What you are asked to do: Pictures excluded, please retype exactly the lines from the start of the data through the line that contains "Task: Click the Geri dön button", both ends kept, and nothing beyond them.

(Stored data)
========
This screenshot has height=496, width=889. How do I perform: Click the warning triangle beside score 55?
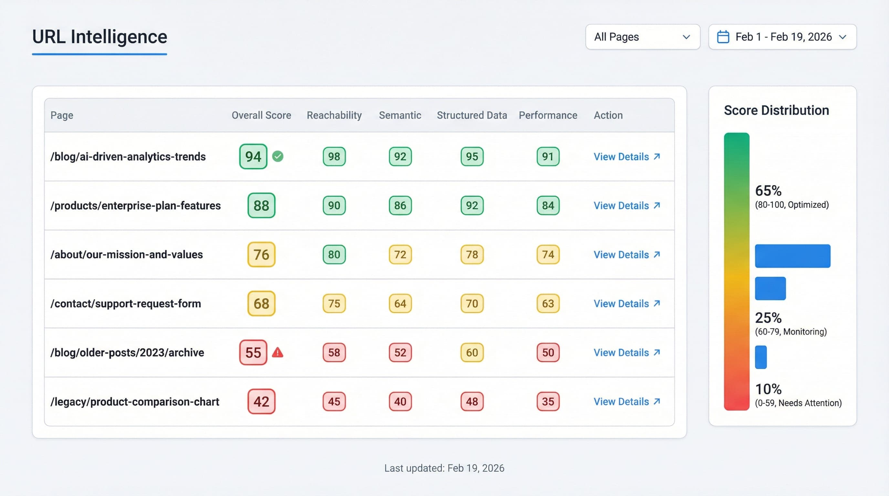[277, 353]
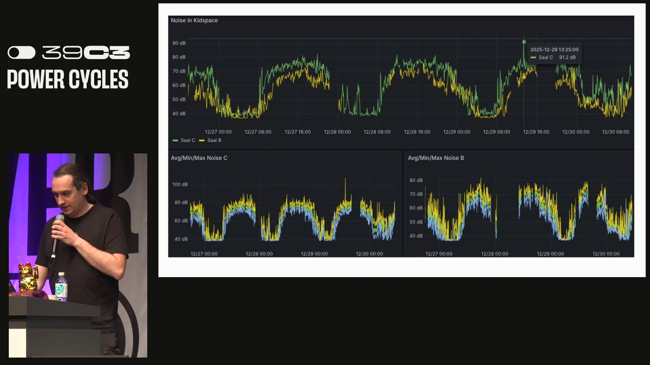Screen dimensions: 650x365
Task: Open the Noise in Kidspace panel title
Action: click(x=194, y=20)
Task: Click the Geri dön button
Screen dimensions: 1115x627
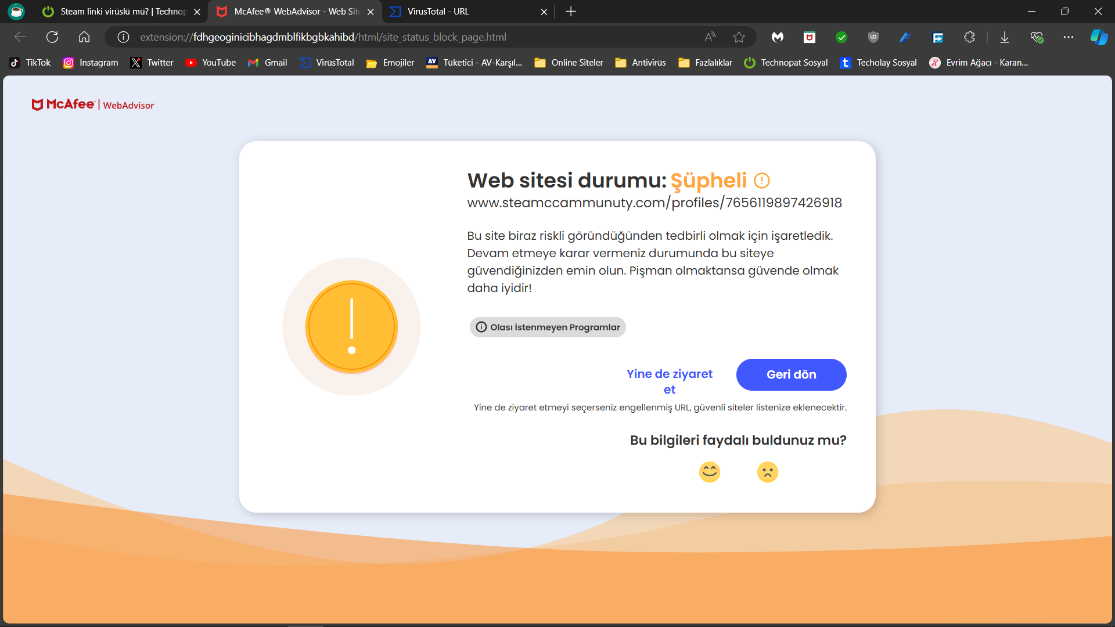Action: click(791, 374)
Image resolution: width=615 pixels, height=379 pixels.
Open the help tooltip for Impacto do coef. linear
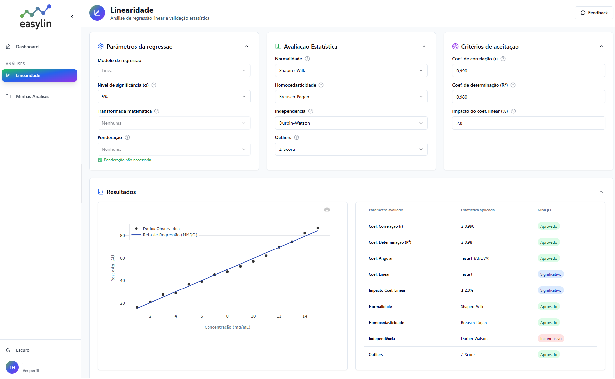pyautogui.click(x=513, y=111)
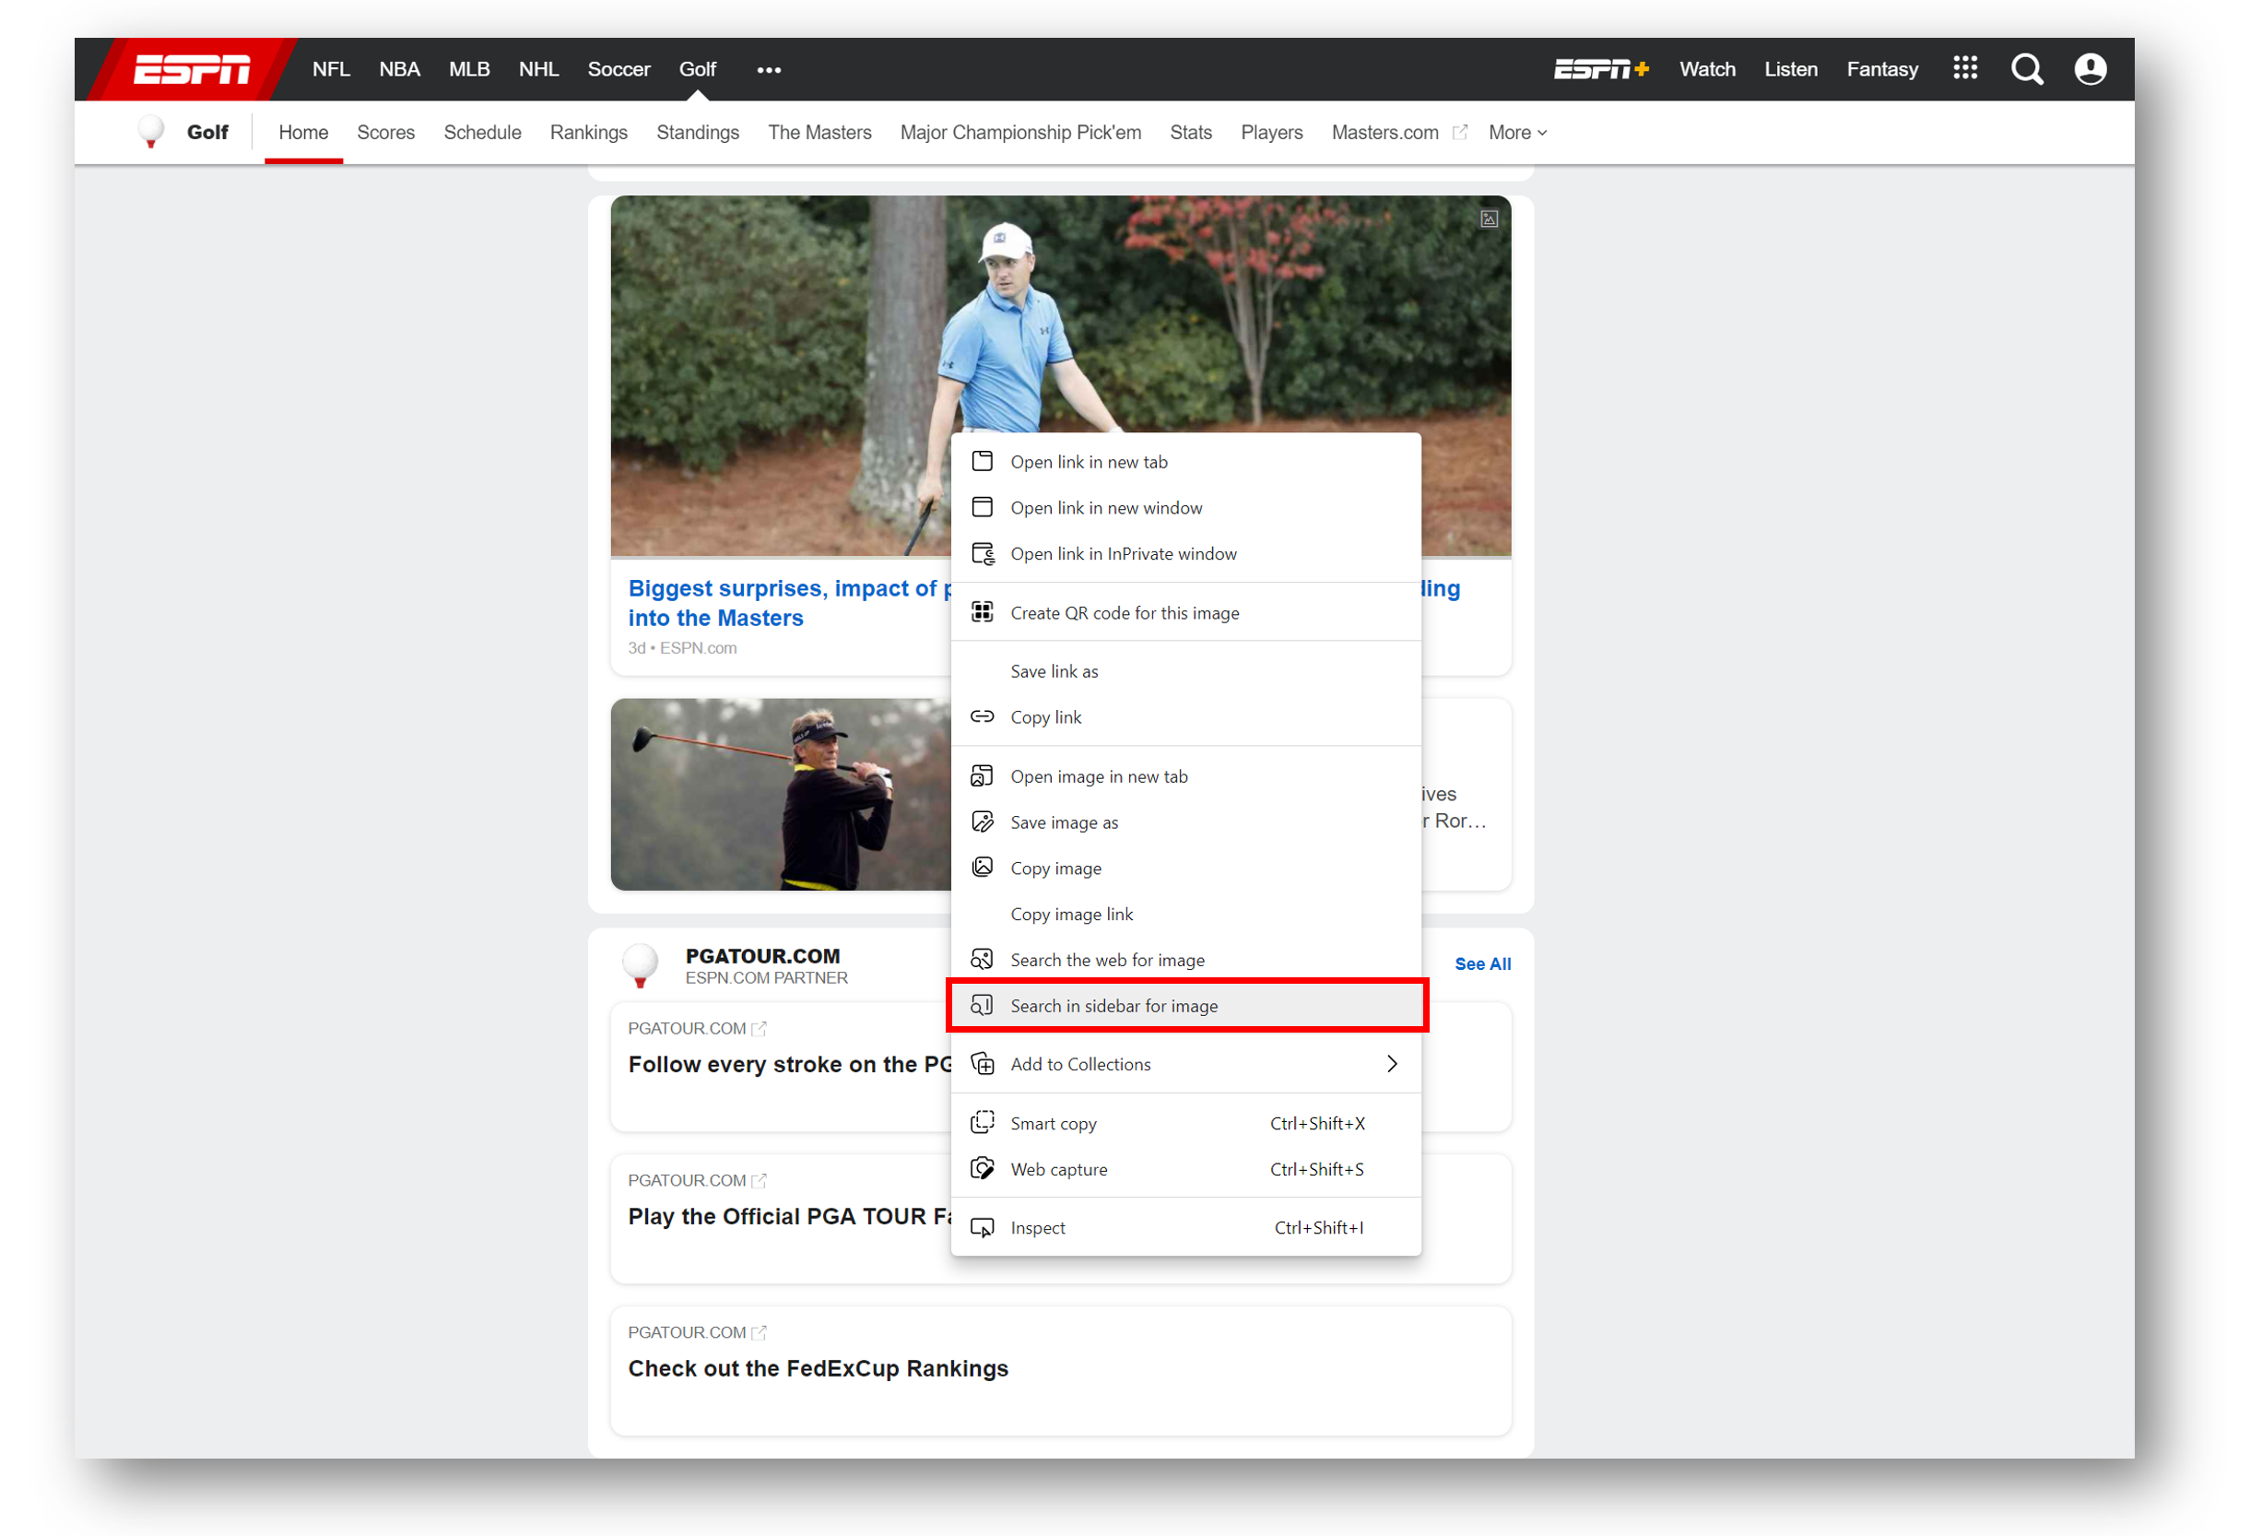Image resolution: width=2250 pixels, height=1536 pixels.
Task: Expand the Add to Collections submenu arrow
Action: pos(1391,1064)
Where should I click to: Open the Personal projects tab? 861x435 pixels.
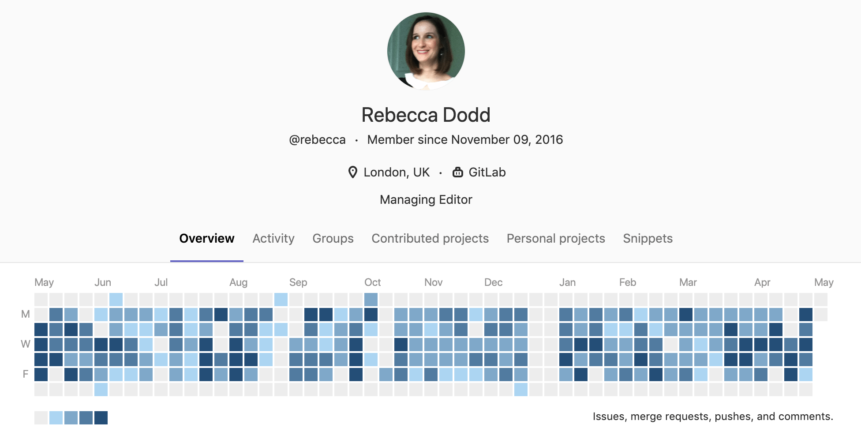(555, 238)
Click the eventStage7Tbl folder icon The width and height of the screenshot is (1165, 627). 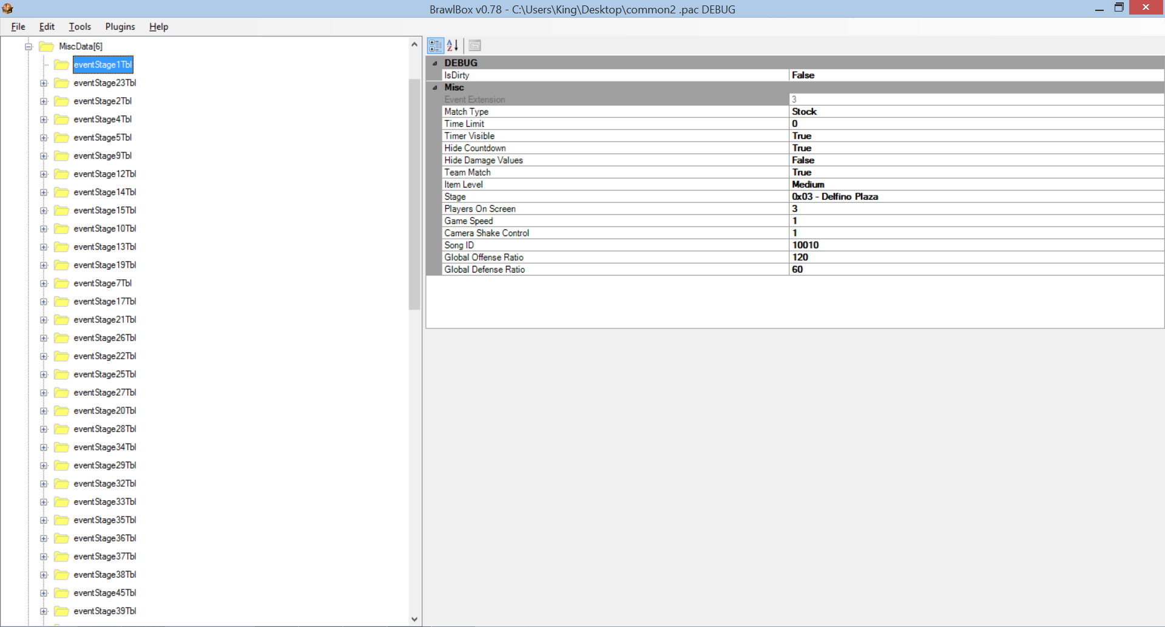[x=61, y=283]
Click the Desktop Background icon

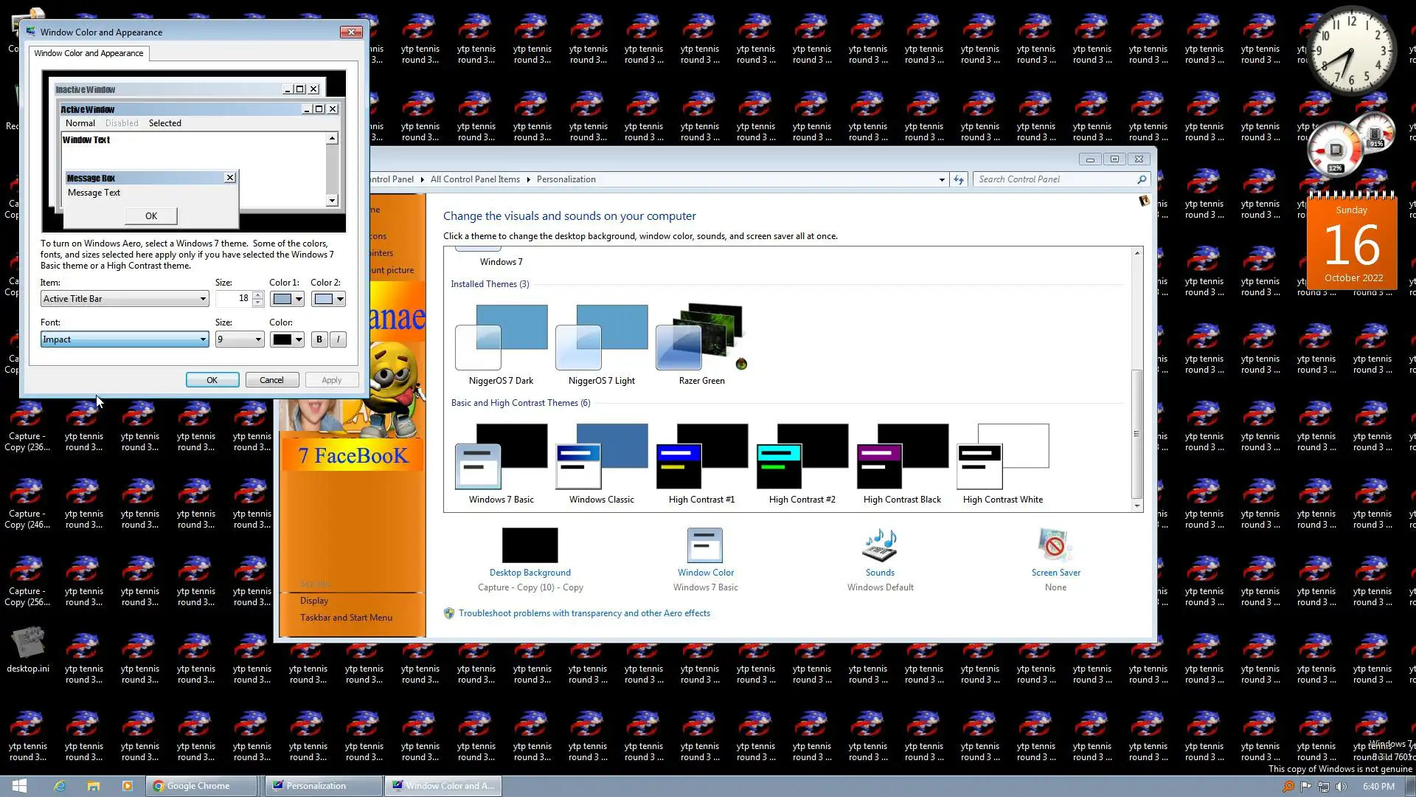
========
Answer to this problem:
This screenshot has height=496, width=889. How do I perform: Click the warning triangle beside score 55?
[277, 353]
Screen dimensions: 650x365
Task: Open the Noise in Kidspace panel title
Action: click(x=194, y=20)
Task: Click the Geri dön button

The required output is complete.